One tip – your child will almost certainly have a speech evaluation as part of this process. Request a speech evaluator that is trained in working with hearing-impaired children, since speech delays often manifest themselves differently in this group. Under the regulations, if you are not satisfied with an evaluation provided by the school, you can request an independent evaluation. Here is an article which discusses that process.

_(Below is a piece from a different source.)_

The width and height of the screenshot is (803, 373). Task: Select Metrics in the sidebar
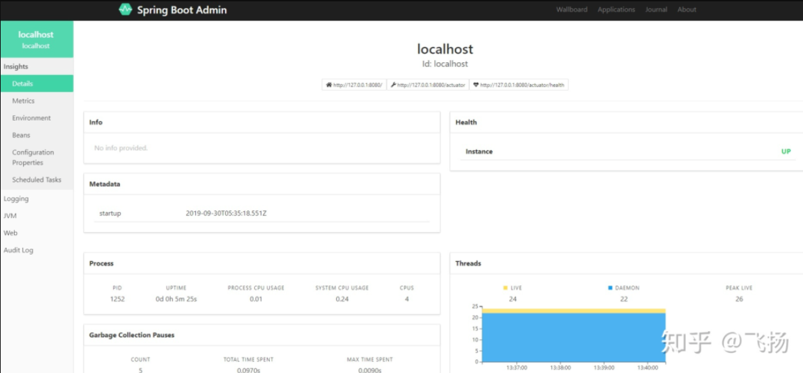[x=23, y=101]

http://www.wrightslaw.com/info/test.iee.steedman.htm
Hearing-impaired children who do not qualify for an IEP will usually qualify for a 504 plan. Section 504 is a law that prohibits discrimination against individuals with disabilities. Part of it (subpart D) mandates that children with disabilities have equal access to an education. Children who fall under this regulation (as all children with hearing loss do) will have a 504 plan drawn up by the school, which will typically mandate usage of hearing aids, an FM system, captioning of films/videos, notetakers, and sign language interpreters if needed. Very confusingly, some school districts will also provide services such as speech therapy in this plan, even though the child does not have an IEP. Keep in mind that a parent has far fewer procedural safeguards under Section 504 than under IDEA, so if your child needs support services to succeed in school, it is usually better to pursue an IEP.

The area of special education law is vast and difficult. It is impossible to delve into all of its complexities here. The WrightsLaw website and book series is an excellent resource which covers all of this material in depth. Links are provided below. School districts will also often have a parent advocate who participates in IEP meetings with families. This person may be helpful so you should try to locate your district’s parent advocate. It is also possible to hire an independent educational advocate to assist you in obtaining needed services for your child from your school district. And finally, there are lawyers who specialize in special education law who can represent you at hearings. Hopefully you will never need such services!